- _Exercise_
Throughout the records below, find each line holding "magnifier" and copy it.

[Start of Attachment]

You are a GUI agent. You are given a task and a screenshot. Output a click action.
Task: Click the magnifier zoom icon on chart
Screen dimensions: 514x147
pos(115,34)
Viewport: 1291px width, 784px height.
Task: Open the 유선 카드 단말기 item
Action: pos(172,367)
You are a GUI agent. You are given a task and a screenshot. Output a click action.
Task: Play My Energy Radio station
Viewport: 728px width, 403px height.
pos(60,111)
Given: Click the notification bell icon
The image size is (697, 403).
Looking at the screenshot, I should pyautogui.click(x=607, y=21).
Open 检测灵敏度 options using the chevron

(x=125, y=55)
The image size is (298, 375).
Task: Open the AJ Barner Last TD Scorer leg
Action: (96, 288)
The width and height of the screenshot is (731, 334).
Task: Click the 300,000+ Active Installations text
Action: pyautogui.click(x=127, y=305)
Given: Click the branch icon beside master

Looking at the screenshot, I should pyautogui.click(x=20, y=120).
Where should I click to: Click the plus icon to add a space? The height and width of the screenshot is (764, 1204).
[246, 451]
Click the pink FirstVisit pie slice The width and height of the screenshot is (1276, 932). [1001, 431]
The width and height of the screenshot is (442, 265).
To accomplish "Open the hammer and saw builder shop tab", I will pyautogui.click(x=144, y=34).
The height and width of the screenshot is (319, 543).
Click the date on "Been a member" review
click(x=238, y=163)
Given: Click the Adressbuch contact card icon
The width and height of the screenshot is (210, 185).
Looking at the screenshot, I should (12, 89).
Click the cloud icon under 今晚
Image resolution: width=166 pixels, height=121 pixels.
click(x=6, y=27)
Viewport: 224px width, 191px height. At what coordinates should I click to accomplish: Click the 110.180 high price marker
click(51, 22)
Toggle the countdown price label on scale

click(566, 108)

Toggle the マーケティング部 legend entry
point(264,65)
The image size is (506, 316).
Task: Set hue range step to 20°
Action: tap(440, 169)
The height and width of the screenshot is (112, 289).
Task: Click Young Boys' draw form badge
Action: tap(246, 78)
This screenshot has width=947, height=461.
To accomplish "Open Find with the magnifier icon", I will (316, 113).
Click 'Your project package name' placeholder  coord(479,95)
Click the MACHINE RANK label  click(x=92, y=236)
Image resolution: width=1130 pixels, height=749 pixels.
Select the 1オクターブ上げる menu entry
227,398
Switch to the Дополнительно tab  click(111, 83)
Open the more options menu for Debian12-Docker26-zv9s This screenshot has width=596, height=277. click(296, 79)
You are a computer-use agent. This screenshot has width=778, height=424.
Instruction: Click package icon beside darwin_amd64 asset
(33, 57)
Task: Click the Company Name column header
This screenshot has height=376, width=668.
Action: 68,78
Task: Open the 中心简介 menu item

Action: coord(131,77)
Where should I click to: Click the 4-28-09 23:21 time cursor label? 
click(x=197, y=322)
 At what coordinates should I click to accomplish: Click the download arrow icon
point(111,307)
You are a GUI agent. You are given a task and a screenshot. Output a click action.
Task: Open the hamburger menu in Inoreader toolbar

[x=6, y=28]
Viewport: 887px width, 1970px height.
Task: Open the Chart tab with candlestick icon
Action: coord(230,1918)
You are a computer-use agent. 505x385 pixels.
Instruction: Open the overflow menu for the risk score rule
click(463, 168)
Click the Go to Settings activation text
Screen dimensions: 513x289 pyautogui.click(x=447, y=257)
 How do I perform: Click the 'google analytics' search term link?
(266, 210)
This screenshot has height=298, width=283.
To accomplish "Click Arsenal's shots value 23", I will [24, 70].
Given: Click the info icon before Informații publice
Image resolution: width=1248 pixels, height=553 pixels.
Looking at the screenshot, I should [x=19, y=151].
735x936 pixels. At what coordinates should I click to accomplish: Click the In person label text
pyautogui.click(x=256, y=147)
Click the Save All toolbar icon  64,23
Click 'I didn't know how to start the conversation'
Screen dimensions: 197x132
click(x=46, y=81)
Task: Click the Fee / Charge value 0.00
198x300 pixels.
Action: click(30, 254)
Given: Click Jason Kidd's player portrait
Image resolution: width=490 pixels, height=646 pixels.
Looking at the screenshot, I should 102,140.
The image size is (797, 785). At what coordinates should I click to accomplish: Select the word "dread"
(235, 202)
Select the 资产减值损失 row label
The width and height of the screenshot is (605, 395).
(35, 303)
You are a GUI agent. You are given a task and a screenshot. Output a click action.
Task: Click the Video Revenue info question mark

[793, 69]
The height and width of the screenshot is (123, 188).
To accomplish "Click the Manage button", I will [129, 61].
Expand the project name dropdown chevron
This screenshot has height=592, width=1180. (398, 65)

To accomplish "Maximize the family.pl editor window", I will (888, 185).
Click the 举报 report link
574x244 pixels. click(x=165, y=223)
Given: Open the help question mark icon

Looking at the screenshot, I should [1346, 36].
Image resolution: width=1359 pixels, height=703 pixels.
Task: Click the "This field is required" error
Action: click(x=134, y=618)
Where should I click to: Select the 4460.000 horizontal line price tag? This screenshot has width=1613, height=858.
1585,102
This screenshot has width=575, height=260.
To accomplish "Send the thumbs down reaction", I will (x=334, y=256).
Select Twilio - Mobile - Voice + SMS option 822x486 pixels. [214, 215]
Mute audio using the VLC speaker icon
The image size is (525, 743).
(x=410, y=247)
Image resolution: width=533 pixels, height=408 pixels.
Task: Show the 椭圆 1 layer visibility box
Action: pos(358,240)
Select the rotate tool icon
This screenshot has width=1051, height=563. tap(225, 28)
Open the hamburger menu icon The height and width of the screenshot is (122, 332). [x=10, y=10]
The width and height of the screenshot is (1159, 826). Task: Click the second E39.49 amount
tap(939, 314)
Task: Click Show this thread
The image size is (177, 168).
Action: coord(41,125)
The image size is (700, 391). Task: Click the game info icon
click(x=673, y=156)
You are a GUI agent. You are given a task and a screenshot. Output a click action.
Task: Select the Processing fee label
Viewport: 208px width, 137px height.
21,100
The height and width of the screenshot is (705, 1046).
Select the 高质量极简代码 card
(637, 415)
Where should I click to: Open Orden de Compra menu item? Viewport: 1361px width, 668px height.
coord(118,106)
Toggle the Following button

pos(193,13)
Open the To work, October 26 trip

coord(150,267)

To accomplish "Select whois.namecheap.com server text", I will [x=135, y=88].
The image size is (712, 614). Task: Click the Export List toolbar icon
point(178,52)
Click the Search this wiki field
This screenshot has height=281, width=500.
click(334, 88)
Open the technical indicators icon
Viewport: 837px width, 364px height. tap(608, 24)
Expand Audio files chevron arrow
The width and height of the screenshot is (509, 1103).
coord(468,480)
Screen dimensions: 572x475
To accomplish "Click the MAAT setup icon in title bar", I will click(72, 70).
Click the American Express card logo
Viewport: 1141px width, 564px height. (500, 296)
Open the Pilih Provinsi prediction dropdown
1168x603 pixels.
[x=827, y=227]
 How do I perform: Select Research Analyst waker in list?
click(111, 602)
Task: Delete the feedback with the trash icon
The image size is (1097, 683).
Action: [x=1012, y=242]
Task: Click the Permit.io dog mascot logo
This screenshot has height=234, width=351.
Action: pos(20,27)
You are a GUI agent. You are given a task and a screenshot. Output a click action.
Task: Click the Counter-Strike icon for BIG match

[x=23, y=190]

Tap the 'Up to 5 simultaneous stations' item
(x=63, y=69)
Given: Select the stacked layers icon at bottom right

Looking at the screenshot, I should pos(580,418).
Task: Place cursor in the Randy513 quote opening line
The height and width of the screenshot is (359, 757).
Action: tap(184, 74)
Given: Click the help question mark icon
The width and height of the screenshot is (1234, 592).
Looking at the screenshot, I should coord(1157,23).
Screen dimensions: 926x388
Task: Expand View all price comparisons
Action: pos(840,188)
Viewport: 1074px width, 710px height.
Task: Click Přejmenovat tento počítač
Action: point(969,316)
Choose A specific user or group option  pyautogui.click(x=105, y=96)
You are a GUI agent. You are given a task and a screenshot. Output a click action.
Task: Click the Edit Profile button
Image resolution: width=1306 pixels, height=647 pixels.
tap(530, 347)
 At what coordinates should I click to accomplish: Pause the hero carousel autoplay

[End of Attachment]

- _Solution to this task_
Task: Click the magnifier zoom icon on chart
To accomplish "Open Find with the magnifier icon", I will (316, 113).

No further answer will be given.